The bereaved ringing of the ng’ou fig tree that lonely evening of scattered orange clouds coincided with the end of the echo in Father’s voice and the beginning of the greying of his beard. And we stood, my two elder siblings taking turns to swing the axe, billets crying like school children as they flew, protesting and abusing the axe. There was no trunk bigger than our ng’ou in Father’s land. And so I wanted to cry as the sad billets ducked into long grass and hid there.
Neighbour Diang’a stood like a dot in his homestead up the hill. Father had just spoken with him, shouting on the heads of the big trees which carried his voice to Diang’a.
Baba.
Eeeh? Father responded to me after ending his shouting spree with Diang’a.
The tree is crying.
He turned and looked at me. I saw his greying beard.
Father asked me, Where?
I pointed at the reddish-white tears of milk which gathered on the cut wounds of the trunk.
He corrected, That is milk – not tears.
The tree is not crying?
A-a, he confirmed that the tree was not.
And the milk?
That is why we are cutting this ng’ou, Father said to me. You know this tree is not a very good person. He is a big thief. The milk you see there is what he has been stealing from our cow Lando every time I bring the herd here to eat grass – a very bad tree!
Father was scratching his greying beard. I saw my elder siblings laugh.

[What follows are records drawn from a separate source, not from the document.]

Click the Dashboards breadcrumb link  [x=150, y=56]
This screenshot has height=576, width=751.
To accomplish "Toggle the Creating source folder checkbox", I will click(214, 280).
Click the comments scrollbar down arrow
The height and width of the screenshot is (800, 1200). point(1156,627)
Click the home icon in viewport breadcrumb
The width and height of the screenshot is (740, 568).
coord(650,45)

But I knew Father was lying to me. Mother had almost wept the day before, when the cruel otenga hawk which haunted Odiya swooped before the midday meal, lifting away our only chick, its mother beating her wings at how unfair the world was, the hawk rising and perching on a branch of the fig tree where she lived. What I heard as the hawk lifted must have been the sharp rasping of its claws as our chick cried for mercy which it could not receive because none of Mother’s ten chicks had been given any mercy before.
And so I knew that the better reason for hurting the fig tree than his being a thief, was the hawk that had gone and perched there, on her nest where we all knew she kept her children, and Mother’s helpless cry of –
Otenga ni otieko nyithi gwenda yawa!
Yesterday, Mother wondering how the hawk had finished and cleaned all her chicks.
Hack, hack, hack, hack… the echo of the axe was carried by the huge trunks lining both the lips of our overgrown stream. The forested hills took up the echo and relayed it to the top of the hill where Diang’a lived, and then to the other side of the hill, of the world…
Father and I stood looking as my brothers continued digging the axe round the trunk of the fig tree, the hawk perching up there and looking at us, and then flying away after nodding her head that we could not climb and hurt her two children in the nest.
Father said Enough when the ring met. Now we can go home.
I said, But the thief has not fallen down?
He will fall.
When?
Tomorrow or after many days, Father said. He added: The most painful death for a thief is not the type that kills it instantly but the kind that kills it slowly, slowly. This tree will die after many days.
We walked home…
***
And then Diang’a stooped his way out of existence. Quietly like all the huge trees which time had wiped out from his hill. The same way the monkeys left the stream and fled without telling anybody, when their last big tree was conquered by the axe. There were days when Father, equally stooping, would stand in the eye of our valley and say loud things to Diang’a, he also standing in his yard, and then Father’s voice would be carried over the trees, across the stream and up, up, up in the echoes of the trees, to reach Diang’a where he stood a tiny dot on top of the hill. Diang’a would come down after the midday meal and the two walked to the lonely shops. At the time Father bid bye to Odiya the fig tree had dried and fallen decades before; Diang’a’s hill was bald-headed, and our eye of the valley was as naked and violated as a shaved private part…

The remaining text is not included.